Welcome to the Hacker Mind, an original podcast from ForAllSecure. It’s about challenging our expectations about people who hack for a living.
I’m Robert Vamosi and this episode I’m going to talk about one of the most perfect examples we have of a dangerous zero day, Heartbleed, and how fuzz testing was used to discover this new class of vulnerability, and what the security industry can do in terms of developing new tools in the future to help stop the next Heratbleed, such as using more automation and perhaps even machine learning or AI.
So what is Heartbleed? We hear the name, but do we really understand the vulnerability? Secure Socket Layer or SSL and its successor Transport Layer Security or TLS are complex protocols that operate behind the little paddle lock you see on the address bar of your preferred web browser. There’s actually a lot of things going on there, but suffice it to say SSL establishes an encrypted channel between your browser and the site you are trying to access. Once it’s set up, it needs to stay up until you leave that site, so it needs to know whether the two parties are still there, so there is this constant communication going on in the background called the heartbeat function of SSL.

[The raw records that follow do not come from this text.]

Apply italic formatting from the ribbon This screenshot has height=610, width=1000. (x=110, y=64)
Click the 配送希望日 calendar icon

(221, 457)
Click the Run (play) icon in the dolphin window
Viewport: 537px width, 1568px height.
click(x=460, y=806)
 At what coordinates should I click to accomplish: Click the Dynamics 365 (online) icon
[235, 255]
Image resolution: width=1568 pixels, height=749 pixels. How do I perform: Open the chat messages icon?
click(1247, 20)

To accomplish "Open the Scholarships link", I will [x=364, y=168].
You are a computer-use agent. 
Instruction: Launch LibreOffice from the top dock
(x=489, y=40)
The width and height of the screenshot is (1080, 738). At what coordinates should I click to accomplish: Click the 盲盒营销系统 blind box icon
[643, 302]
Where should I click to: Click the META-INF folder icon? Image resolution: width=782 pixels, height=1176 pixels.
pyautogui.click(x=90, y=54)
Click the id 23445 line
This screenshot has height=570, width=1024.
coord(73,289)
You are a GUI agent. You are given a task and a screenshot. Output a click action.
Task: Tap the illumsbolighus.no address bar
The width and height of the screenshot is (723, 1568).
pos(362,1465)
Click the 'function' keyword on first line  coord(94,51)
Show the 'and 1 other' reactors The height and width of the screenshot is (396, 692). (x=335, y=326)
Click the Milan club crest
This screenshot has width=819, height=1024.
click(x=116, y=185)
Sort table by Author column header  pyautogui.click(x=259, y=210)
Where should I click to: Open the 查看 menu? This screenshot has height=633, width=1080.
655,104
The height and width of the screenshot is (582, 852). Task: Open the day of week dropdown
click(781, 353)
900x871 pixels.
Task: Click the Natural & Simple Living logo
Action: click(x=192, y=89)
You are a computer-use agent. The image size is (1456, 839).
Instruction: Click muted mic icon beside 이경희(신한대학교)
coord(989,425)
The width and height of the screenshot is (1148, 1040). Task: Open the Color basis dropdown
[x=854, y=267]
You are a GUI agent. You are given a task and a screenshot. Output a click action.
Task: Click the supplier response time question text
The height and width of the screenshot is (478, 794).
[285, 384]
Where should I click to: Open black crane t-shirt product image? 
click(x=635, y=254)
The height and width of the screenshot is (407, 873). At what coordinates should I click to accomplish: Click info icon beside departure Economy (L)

When the heartbeat is operating, by design, it sends a message -- “I’m here” - and the web site responds “I am too”. The reality is more nuanced. There’s the initial Hello, followed by a secret message and then the length of the secret message. So Hello. Bird. 4 characters. And the server would send back Hello. Bird. 4 characters. And this happens over and over until you leave the web site and break the encrypted channel and establish a new one on another website.
That’s how it’s supposed to work.
Fact is, not everyone rolls their own SSL/TLS. Nor should they. History is filled with failed examples of homegrown encryption, some with disastrous consequences. As I said, it’s pretty complicated to implement if you don’t already know something about encryption, so a lot of sites use something premade such as OpenSSL. No shame in that. Sites affected included Google, Dropbox, Netflix, and even Facebook. And this is open source software, meaning that there’s some developers or some project behind it that has already built out the basics of what you need to put it into your code and start using it.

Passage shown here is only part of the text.